::: Entries shown

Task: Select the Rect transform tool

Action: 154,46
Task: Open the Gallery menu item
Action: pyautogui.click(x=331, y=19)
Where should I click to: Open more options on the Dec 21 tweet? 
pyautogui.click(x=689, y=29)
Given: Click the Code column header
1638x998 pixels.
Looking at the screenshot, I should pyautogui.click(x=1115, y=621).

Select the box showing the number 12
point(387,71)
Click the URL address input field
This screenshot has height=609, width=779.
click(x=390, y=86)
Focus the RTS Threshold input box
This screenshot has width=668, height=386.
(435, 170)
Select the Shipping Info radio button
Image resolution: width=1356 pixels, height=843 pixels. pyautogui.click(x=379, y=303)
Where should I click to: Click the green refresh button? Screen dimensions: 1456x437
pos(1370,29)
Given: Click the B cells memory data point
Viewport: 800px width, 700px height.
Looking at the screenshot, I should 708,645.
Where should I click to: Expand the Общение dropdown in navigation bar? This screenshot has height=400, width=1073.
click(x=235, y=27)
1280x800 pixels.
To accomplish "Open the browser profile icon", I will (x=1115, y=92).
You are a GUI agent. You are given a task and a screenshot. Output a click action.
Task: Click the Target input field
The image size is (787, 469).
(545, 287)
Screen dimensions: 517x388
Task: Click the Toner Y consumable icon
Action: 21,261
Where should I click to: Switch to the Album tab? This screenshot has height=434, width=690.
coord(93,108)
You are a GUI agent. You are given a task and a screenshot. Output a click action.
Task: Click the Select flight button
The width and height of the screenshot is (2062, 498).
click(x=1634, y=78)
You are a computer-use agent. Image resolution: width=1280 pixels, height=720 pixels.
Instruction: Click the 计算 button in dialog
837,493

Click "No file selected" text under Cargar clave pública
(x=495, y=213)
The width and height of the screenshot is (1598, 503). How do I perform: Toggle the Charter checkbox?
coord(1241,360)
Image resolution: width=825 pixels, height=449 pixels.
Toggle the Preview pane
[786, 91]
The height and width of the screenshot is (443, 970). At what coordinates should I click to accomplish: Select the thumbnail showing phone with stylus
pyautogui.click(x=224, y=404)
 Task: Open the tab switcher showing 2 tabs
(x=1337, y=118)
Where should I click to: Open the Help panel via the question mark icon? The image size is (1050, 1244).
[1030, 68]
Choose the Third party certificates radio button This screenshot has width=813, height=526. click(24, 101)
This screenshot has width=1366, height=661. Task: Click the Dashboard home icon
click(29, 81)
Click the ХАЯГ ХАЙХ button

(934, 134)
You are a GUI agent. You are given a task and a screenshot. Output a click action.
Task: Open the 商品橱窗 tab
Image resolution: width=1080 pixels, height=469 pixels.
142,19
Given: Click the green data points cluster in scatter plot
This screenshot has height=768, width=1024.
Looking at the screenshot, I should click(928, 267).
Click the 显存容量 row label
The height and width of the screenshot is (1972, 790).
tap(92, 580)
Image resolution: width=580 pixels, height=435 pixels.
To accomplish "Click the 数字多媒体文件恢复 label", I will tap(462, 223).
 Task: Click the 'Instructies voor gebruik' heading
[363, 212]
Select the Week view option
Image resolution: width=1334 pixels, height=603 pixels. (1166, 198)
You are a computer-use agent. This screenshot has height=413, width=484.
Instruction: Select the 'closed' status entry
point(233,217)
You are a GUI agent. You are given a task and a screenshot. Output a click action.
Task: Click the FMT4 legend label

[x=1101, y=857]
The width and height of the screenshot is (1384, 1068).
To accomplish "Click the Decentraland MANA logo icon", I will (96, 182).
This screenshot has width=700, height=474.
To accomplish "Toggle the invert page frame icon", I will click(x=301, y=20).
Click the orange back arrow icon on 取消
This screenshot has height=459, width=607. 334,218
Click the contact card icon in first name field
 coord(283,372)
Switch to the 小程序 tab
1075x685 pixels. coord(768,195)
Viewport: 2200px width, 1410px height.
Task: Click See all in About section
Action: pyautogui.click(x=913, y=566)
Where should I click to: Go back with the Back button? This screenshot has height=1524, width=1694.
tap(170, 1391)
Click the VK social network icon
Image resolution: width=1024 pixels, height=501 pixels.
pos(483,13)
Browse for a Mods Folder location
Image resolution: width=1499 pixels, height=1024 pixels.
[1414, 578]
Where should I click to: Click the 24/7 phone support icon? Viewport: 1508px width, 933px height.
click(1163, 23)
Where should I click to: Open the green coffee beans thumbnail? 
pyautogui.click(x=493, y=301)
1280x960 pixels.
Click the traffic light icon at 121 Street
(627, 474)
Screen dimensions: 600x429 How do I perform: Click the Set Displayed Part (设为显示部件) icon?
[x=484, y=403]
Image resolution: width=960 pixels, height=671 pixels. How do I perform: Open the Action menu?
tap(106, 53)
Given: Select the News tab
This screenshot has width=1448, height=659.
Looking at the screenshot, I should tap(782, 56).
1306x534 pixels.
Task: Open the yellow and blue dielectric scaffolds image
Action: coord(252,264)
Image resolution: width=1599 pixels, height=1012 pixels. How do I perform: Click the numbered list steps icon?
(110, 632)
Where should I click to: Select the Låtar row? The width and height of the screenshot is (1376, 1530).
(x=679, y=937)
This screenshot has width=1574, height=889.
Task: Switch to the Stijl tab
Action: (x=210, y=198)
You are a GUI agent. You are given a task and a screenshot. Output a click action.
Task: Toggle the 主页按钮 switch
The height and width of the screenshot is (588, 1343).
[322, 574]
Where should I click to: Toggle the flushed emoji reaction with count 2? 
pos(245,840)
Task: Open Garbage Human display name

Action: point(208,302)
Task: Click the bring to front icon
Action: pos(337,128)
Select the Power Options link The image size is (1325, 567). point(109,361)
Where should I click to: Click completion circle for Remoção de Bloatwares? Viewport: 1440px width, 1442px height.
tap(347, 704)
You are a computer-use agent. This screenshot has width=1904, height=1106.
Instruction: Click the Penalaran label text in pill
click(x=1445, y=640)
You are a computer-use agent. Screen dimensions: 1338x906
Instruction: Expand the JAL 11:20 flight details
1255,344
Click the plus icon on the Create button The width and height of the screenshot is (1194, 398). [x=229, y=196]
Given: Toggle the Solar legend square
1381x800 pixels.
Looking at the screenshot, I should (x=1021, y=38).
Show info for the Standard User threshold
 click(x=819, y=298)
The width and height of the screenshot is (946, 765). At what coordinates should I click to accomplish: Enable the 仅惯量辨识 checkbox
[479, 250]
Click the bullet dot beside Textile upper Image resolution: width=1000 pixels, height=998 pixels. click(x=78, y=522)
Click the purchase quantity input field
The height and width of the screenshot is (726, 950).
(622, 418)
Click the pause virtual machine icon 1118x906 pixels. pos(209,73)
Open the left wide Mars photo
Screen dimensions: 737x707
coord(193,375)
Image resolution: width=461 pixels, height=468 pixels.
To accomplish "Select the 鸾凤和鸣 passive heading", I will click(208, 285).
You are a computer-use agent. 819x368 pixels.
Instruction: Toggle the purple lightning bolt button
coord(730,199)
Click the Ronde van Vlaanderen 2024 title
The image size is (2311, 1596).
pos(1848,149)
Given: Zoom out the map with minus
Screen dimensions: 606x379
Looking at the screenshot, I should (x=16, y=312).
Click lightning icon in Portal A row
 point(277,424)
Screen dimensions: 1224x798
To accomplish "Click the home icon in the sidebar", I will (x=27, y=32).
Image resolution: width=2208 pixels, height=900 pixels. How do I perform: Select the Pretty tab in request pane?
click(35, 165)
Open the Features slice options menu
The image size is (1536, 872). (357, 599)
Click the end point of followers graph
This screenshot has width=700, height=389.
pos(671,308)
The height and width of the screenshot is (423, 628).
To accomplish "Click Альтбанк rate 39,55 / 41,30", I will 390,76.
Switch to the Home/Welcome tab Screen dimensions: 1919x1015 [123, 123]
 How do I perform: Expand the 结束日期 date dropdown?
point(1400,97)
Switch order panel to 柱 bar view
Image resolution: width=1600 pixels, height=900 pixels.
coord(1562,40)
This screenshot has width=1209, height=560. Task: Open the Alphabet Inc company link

::::::

Work to complete: Go through the entries above and pull out each line with "link" in it.

Task answer:
Select the Power Options link The image size is (1325, 567). point(109,361)
This screenshot has width=1209, height=560. Task: Open the Alphabet Inc company link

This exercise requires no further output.